Given entries section start

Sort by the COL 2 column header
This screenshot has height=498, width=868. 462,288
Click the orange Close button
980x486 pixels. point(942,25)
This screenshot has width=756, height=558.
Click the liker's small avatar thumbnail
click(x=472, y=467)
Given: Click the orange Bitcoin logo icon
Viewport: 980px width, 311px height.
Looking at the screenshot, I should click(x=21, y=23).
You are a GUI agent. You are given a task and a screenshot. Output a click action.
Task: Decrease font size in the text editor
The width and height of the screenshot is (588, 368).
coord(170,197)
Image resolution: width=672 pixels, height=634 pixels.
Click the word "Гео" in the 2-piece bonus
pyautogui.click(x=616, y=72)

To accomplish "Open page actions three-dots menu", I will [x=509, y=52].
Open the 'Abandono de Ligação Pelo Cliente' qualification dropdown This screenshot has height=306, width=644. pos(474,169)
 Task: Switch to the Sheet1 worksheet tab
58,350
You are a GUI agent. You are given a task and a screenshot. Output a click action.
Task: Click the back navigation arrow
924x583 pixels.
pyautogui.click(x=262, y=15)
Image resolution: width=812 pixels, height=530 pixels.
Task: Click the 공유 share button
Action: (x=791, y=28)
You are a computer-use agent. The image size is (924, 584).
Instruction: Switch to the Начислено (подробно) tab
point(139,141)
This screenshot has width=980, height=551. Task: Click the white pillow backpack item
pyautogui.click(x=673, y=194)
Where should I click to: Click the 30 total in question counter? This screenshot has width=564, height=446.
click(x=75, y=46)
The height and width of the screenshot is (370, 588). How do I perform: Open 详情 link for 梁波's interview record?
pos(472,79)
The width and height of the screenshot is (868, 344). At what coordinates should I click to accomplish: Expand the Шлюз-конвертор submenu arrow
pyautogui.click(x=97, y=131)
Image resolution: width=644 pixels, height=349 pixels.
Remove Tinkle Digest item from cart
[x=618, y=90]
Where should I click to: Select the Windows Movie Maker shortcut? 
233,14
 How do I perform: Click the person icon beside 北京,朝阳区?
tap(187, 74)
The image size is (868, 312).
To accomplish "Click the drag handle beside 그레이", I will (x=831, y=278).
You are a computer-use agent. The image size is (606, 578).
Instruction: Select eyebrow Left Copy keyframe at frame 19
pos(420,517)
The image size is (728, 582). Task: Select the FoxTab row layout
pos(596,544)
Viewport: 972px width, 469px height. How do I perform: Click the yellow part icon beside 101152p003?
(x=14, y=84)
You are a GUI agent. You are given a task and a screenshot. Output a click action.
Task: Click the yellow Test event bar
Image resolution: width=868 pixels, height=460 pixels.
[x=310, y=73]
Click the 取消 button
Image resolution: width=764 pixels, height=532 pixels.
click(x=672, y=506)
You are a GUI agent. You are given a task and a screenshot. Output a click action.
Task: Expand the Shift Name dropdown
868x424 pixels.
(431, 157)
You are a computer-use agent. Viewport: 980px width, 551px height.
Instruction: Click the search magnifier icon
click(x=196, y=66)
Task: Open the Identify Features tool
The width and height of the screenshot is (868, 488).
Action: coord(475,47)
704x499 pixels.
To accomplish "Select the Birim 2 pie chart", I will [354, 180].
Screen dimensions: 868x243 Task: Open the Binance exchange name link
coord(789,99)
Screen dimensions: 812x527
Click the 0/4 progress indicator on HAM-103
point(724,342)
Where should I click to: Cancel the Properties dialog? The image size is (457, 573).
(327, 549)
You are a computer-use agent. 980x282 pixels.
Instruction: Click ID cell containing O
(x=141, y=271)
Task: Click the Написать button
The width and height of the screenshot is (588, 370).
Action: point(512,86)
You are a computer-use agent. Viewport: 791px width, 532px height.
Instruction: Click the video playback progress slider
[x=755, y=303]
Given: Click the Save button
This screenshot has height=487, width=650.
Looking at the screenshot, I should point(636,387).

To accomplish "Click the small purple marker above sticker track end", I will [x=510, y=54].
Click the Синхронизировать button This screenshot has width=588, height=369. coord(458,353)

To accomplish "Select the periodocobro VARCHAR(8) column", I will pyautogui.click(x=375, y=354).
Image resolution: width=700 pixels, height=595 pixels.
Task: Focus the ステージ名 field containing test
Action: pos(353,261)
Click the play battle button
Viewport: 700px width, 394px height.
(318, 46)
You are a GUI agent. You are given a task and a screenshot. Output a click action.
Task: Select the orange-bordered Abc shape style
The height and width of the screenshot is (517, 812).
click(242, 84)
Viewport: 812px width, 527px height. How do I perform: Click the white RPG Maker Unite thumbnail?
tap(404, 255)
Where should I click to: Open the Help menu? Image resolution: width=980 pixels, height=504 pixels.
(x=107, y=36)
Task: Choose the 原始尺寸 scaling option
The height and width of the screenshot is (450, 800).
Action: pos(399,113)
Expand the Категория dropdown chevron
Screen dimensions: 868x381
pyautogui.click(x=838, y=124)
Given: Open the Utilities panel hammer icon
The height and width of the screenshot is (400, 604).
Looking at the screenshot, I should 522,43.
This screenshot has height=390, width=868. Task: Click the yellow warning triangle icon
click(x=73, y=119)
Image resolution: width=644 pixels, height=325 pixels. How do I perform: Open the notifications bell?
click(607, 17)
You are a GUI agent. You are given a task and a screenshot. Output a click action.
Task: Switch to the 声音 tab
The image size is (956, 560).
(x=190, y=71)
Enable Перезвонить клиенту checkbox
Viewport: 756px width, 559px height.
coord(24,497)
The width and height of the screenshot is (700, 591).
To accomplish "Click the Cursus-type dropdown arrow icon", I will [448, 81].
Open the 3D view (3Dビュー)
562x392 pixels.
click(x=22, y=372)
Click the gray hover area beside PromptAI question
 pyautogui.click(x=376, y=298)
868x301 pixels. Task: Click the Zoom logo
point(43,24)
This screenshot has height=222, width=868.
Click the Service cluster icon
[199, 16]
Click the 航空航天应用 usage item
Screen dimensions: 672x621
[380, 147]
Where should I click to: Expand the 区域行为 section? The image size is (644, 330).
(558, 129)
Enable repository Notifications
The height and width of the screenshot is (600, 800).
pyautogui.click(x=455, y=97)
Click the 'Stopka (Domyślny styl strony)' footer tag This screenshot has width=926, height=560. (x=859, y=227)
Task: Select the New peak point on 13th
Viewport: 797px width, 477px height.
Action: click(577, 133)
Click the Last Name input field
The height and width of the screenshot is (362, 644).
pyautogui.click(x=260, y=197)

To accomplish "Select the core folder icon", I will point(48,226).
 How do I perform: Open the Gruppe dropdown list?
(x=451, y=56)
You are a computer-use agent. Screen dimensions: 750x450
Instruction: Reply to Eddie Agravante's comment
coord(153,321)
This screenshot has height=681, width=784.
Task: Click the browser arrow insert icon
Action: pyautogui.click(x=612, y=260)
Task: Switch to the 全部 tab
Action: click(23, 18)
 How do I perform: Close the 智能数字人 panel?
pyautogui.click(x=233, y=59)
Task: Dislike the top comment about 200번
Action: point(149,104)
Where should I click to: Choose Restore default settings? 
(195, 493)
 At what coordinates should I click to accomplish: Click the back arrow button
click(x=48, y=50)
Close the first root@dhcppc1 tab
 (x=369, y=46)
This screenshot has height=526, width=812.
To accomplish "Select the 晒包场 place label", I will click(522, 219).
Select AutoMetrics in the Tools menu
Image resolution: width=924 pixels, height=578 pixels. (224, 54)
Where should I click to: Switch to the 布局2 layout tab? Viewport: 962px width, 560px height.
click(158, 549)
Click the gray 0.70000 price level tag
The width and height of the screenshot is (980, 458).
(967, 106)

Given entries section end

:: Work order ::
When you answer, repeat all of the material exactly as given.

:: Task answer ::
Sort by the COL 2 column header
This screenshot has height=498, width=868. 462,288
Click the orange Close button
980x486 pixels. point(942,25)
This screenshot has width=756, height=558.
Click the liker's small avatar thumbnail
click(x=472, y=467)
Given: Click the orange Bitcoin logo icon
Viewport: 980px width, 311px height.
Looking at the screenshot, I should click(x=21, y=23).
You are a GUI agent. You are given a task and a screenshot. Output a click action.
Task: Decrease font size in the text editor
The width and height of the screenshot is (588, 368).
coord(170,197)
Image resolution: width=672 pixels, height=634 pixels.
Click the word "Гео" in the 2-piece bonus
pyautogui.click(x=616, y=72)

To accomplish "Open page actions three-dots menu", I will [x=509, y=52].
Open the 'Abandono de Ligação Pelo Cliente' qualification dropdown This screenshot has height=306, width=644. pos(474,169)
 Task: Switch to the Sheet1 worksheet tab
58,350
You are a GUI agent. You are given a task and a screenshot. Output a click action.
Task: Click the back navigation arrow
924x583 pixels.
pyautogui.click(x=262, y=15)
Image resolution: width=812 pixels, height=530 pixels.
Task: Click the 공유 share button
Action: (x=791, y=28)
You are a computer-use agent. The image size is (924, 584).
Instruction: Switch to the Начислено (подробно) tab
point(139,141)
This screenshot has width=980, height=551. Task: Click the white pillow backpack item
pyautogui.click(x=673, y=194)
Where should I click to: Click the 30 total in question counter? This screenshot has width=564, height=446.
click(x=75, y=46)
The height and width of the screenshot is (370, 588). How do I perform: Open 详情 link for 梁波's interview record?
pos(472,79)
The width and height of the screenshot is (868, 344). At what coordinates should I click to accomplish: Expand the Шлюз-конвертор submenu arrow
pyautogui.click(x=97, y=131)
Image resolution: width=644 pixels, height=349 pixels.
Remove Tinkle Digest item from cart
[x=618, y=90]
Where should I click to: Select the Windows Movie Maker shortcut? 
233,14
 How do I perform: Click the person icon beside 北京,朝阳区?
tap(187, 74)
The image size is (868, 312).
To accomplish "Click the drag handle beside 그레이", I will (x=831, y=278).
You are a computer-use agent. The image size is (606, 578).
Instruction: Select eyebrow Left Copy keyframe at frame 19
pos(420,517)
The image size is (728, 582). Task: Select the FoxTab row layout
pos(596,544)
Viewport: 972px width, 469px height. How do I perform: Click the yellow part icon beside 101152p003?
(x=14, y=84)
You are a GUI agent. You are given a task and a screenshot. Output a click action.
Task: Click the yellow Test event bar
Image resolution: width=868 pixels, height=460 pixels.
[x=310, y=73]
Click the 取消 button
Image resolution: width=764 pixels, height=532 pixels.
click(x=672, y=506)
You are a GUI agent. You are given a task and a screenshot. Output a click action.
Task: Expand the Shift Name dropdown
868x424 pixels.
(431, 157)
You are a computer-use agent. Viewport: 980px width, 551px height.
Instruction: Click the search magnifier icon
click(x=196, y=66)
Task: Open the Identify Features tool
The width and height of the screenshot is (868, 488).
Action: coord(475,47)
704x499 pixels.
To accomplish "Select the Birim 2 pie chart", I will [354, 180].
Screen dimensions: 868x243 Task: Open the Binance exchange name link
coord(789,99)
Screen dimensions: 812x527
Click the 0/4 progress indicator on HAM-103
point(724,342)
Where should I click to: Cancel the Properties dialog? The image size is (457, 573).
(327, 549)
You are a computer-use agent. 980x282 pixels.
Instruction: Click ID cell containing O
(x=141, y=271)
Task: Click the Написать button
The width and height of the screenshot is (588, 370).
Action: point(512,86)
You are a computer-use agent. Viewport: 791px width, 532px height.
Instruction: Click the video playback progress slider
[x=755, y=303]
Given: Click the Save button
This screenshot has height=487, width=650.
Looking at the screenshot, I should point(636,387).

To accomplish "Click the small purple marker above sticker track end", I will [x=510, y=54].
Click the Синхронизировать button This screenshot has width=588, height=369. coord(458,353)

To accomplish "Select the periodocobro VARCHAR(8) column", I will pyautogui.click(x=375, y=354).
Image resolution: width=700 pixels, height=595 pixels.
Task: Focus the ステージ名 field containing test
Action: pos(353,261)
Click the play battle button
Viewport: 700px width, 394px height.
(318, 46)
You are a GUI agent. You are given a task and a screenshot. Output a click action.
Task: Select the orange-bordered Abc shape style
The height and width of the screenshot is (517, 812).
click(242, 84)
Viewport: 812px width, 527px height. How do I perform: Click the white RPG Maker Unite thumbnail?
tap(404, 255)
Where should I click to: Open the Help menu? Image resolution: width=980 pixels, height=504 pixels.
(x=107, y=36)
Task: Choose the 原始尺寸 scaling option
The height and width of the screenshot is (450, 800).
Action: pos(399,113)
Expand the Категория dropdown chevron
Screen dimensions: 868x381
pyautogui.click(x=838, y=124)
Given: Open the Utilities panel hammer icon
The height and width of the screenshot is (400, 604).
Looking at the screenshot, I should 522,43.
This screenshot has height=390, width=868. Task: Click the yellow warning triangle icon
click(x=73, y=119)
Image resolution: width=644 pixels, height=325 pixels. How do I perform: Open the notifications bell?
click(607, 17)
You are a GUI agent. You are given a task and a screenshot. Output a click action.
Task: Switch to the 声音 tab
The image size is (956, 560).
(x=190, y=71)
Enable Перезвонить клиенту checkbox
Viewport: 756px width, 559px height.
coord(24,497)
The width and height of the screenshot is (700, 591).
To accomplish "Click the Cursus-type dropdown arrow icon", I will [448, 81].
Open the 3D view (3Dビュー)
562x392 pixels.
click(x=22, y=372)
Click the gray hover area beside PromptAI question
 pyautogui.click(x=376, y=298)
868x301 pixels. Task: Click the Zoom logo
point(43,24)
This screenshot has height=222, width=868.
Click the Service cluster icon
[199, 16]
Click the 航空航天应用 usage item
Screen dimensions: 672x621
[380, 147]
Where should I click to: Expand the 区域行为 section? The image size is (644, 330).
(558, 129)
Enable repository Notifications
The height and width of the screenshot is (600, 800).
pyautogui.click(x=455, y=97)
Click the 'Stopka (Domyślny styl strony)' footer tag This screenshot has width=926, height=560. (x=859, y=227)
Task: Select the New peak point on 13th
Viewport: 797px width, 477px height.
Action: click(577, 133)
Click the Last Name input field
The height and width of the screenshot is (362, 644).
pyautogui.click(x=260, y=197)

To accomplish "Select the core folder icon", I will point(48,226).
 How do I perform: Open the Gruppe dropdown list?
(x=451, y=56)
You are a computer-use agent. Screen dimensions: 750x450
Instruction: Reply to Eddie Agravante's comment
coord(153,321)
This screenshot has height=681, width=784.
Task: Click the browser arrow insert icon
Action: pyautogui.click(x=612, y=260)
Task: Switch to the 全部 tab
Action: click(23, 18)
 How do I perform: Close the 智能数字人 panel?
pyautogui.click(x=233, y=59)
Task: Dislike the top comment about 200번
Action: point(149,104)
Where should I click to: Choose Restore default settings? 
(195, 493)
 At what coordinates should I click to accomplish: Click the back arrow button
click(x=48, y=50)
Close the first root@dhcppc1 tab
 (x=369, y=46)
This screenshot has height=526, width=812.
To accomplish "Select the 晒包场 place label", I will click(522, 219).
Select AutoMetrics in the Tools menu
Image resolution: width=924 pixels, height=578 pixels. (224, 54)
Where should I click to: Switch to the 布局2 layout tab? Viewport: 962px width, 560px height.
click(158, 549)
Click the gray 0.70000 price level tag
The width and height of the screenshot is (980, 458).
(967, 106)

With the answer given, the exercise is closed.